Genspark in May 2026 is a competent artifact-generation tool wrapped in marketing language that overstates what the underlying architecture has been proven to do. The Mixture-of-Agents claim is real but its current research literature is mixed on whether mixing 50 models actually beats one strong model run multiple times. The “Zero Data Retention” claim on the homepage is contradicted by the AI data retention toggle’s default state in the actual product. The pricing protection ends in eight months. The Cloud Computer for Claw wipes on cancellation. The connector strategy is competent but bets on a 2018 distribution model in a market that is moving toward LLM-mediated discovery.
For Profile A readers, the visual-deliverable solopreneurs, this product is a real time-saver and worth the $24.99. For Profile B readers, the hybrid researcher-builders, the answer depends on which side of your week is the bottleneck. For Profile C readers, the thinking-first users, this is the wrong tool. ChatGPT Plus or ChatGPT Pro or Claude Pro will serve you better.

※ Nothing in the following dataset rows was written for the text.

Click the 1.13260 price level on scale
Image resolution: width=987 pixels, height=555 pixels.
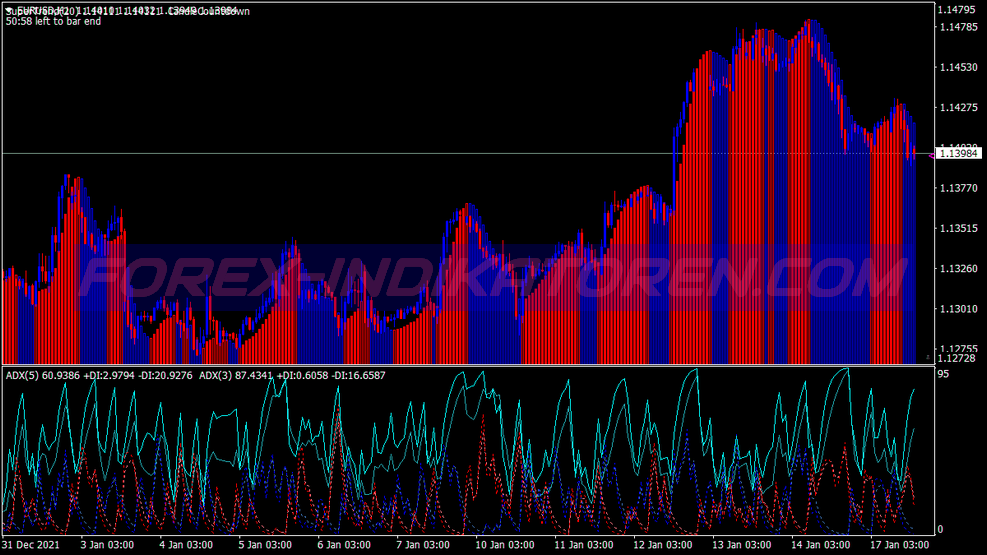pyautogui.click(x=956, y=268)
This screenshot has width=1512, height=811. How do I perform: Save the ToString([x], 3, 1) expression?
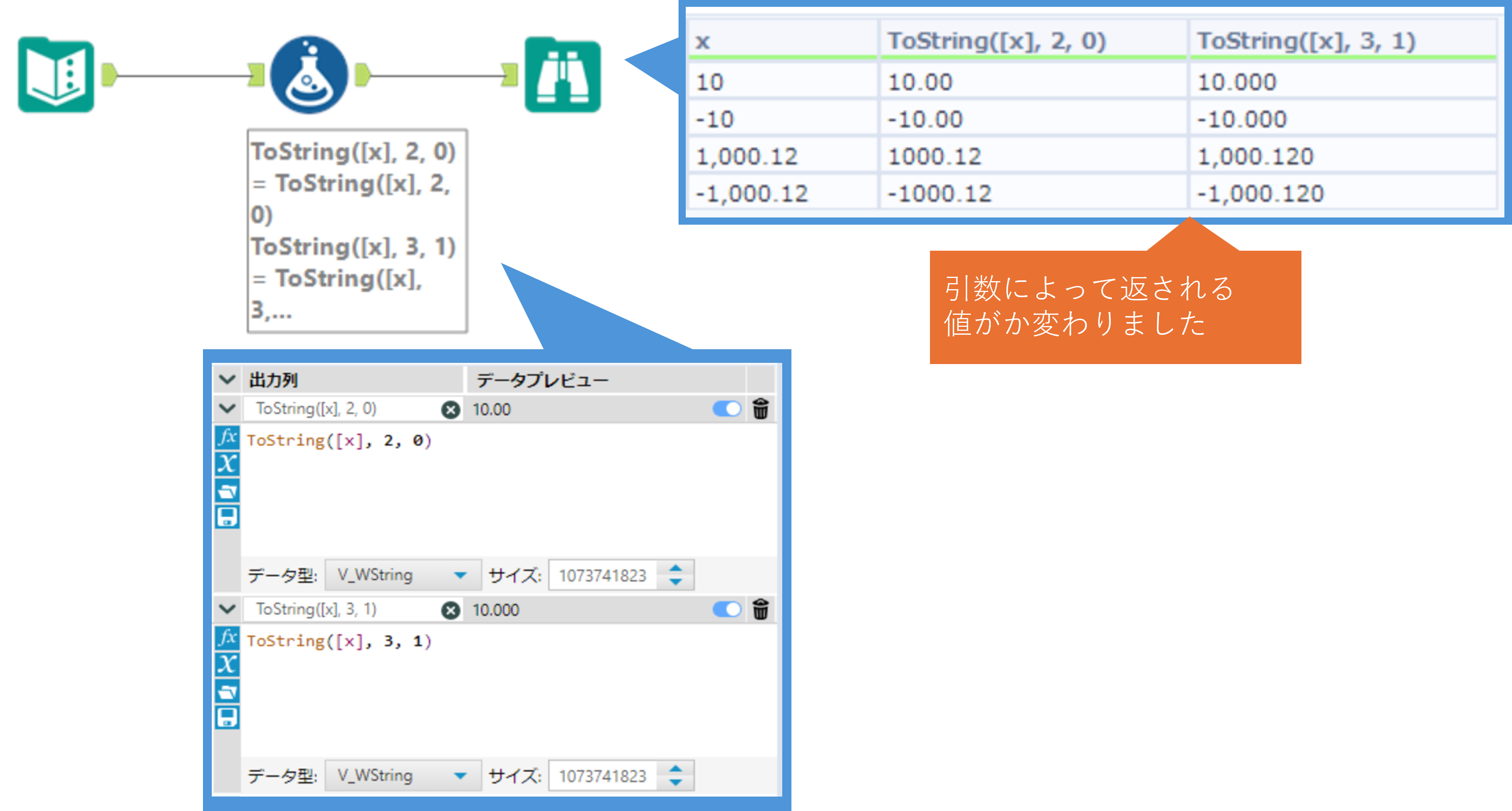tap(227, 718)
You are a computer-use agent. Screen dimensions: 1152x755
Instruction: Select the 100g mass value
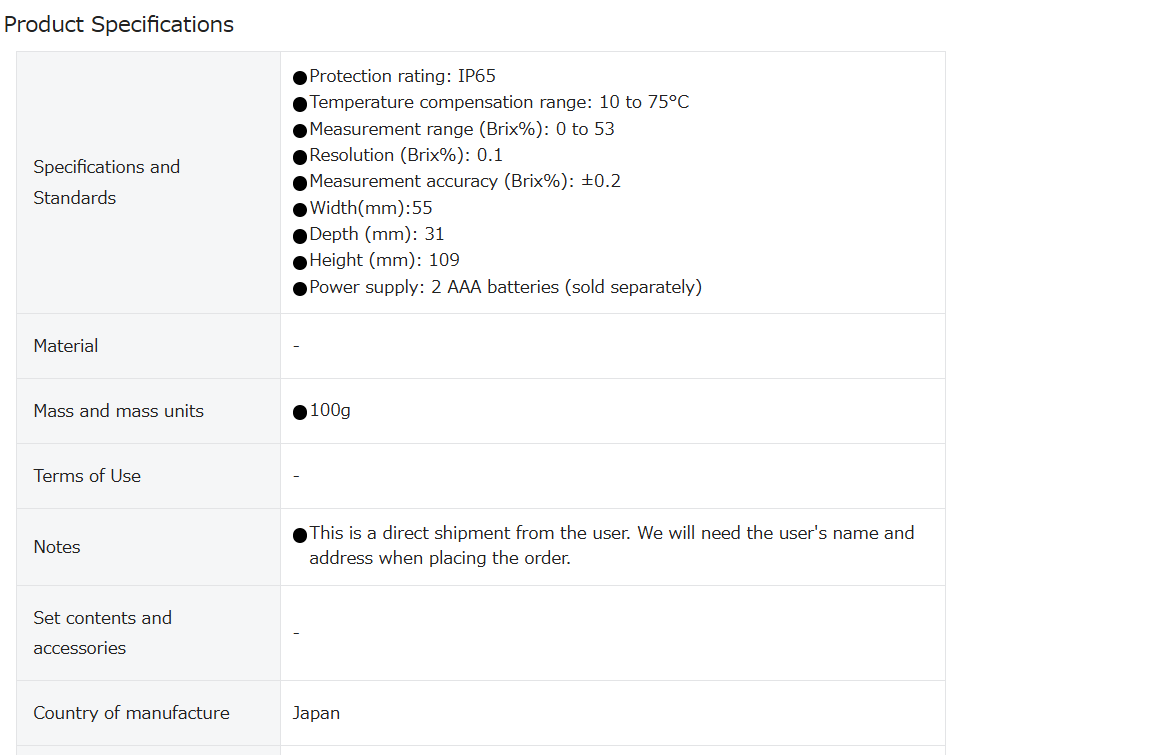(x=330, y=411)
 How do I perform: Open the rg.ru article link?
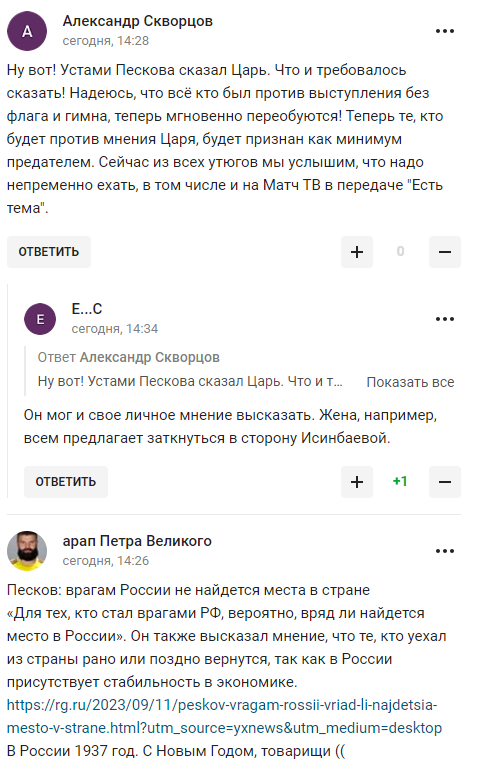[224, 716]
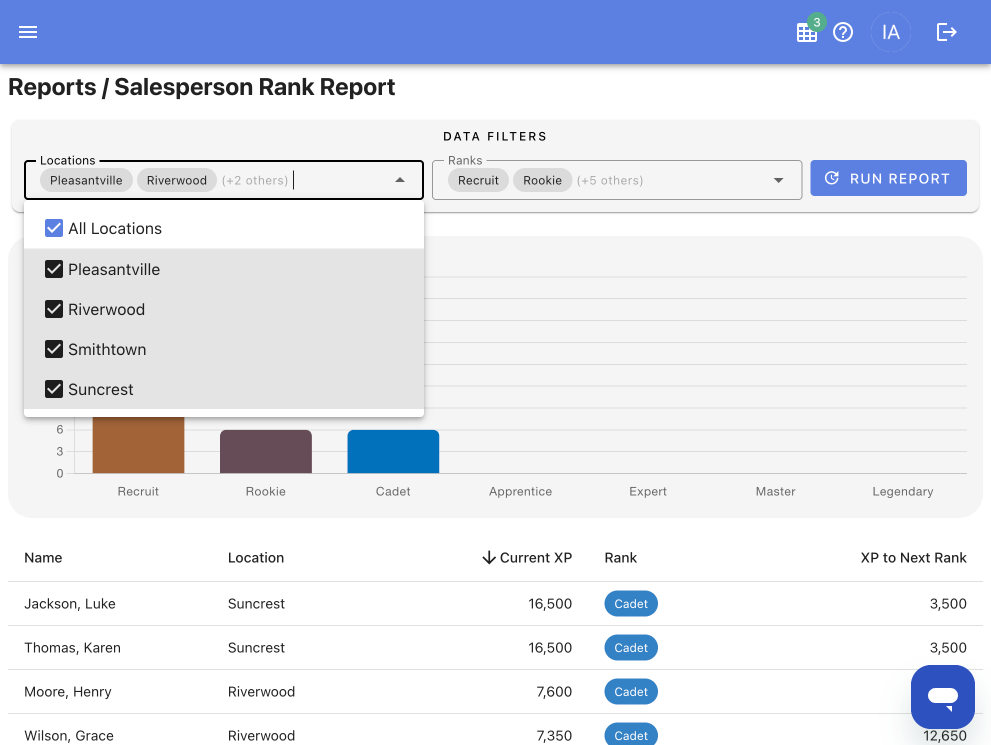Select the Riverwood option in list
This screenshot has height=745, width=991.
[224, 310]
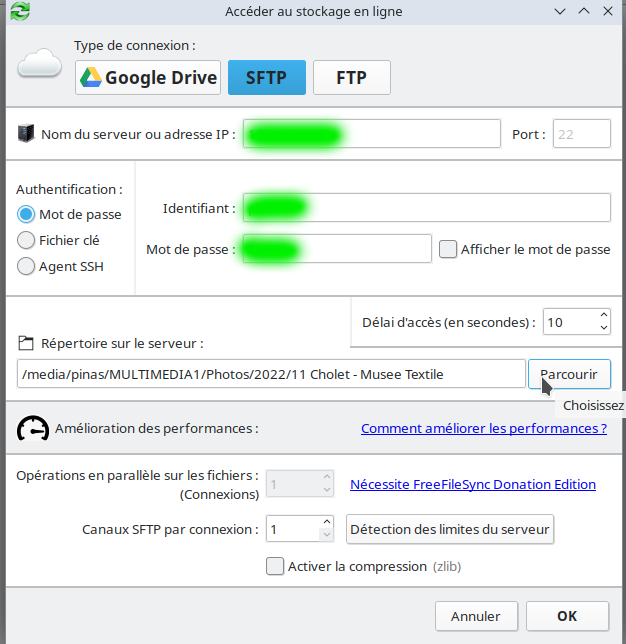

A small note on what I personally decided. I ran the 110-minute test as a paid ChatGPT Pro $200 subscriber. After the test, I did not subscribe to Genspark Plus. My weekly bottleneck is reasoning, not artifact packaging. That is not a verdict on Genspark. It is a verdict on what I happened to need on the day of the test. If my work shifts toward shipping more visual deliverables later, I will reconsider. For now, ChatGPT Pro Deep Research is the tool I keep coming back to, and the $24.99 went somewhere else.
That is the entire honest answer. The product is real. The marketing is loud. The default privacy setting is the thing I would change first if I did subscribe. The Cloud Computer wipe is the thing I would plan exit around. The literature on MoA is the thing I would not let any review, including this one, settle for me.
Read the literature. Read the toggle. Read your own week. Then decide.
Pricing verified on May 2, 2026. AI data retention default state verified on May 2, 2026 by direct screenshot of the Account settings page. The screenshot is on file. If Genspark changes the default state in a future product update, this review will be updated and the change date noted in this footer.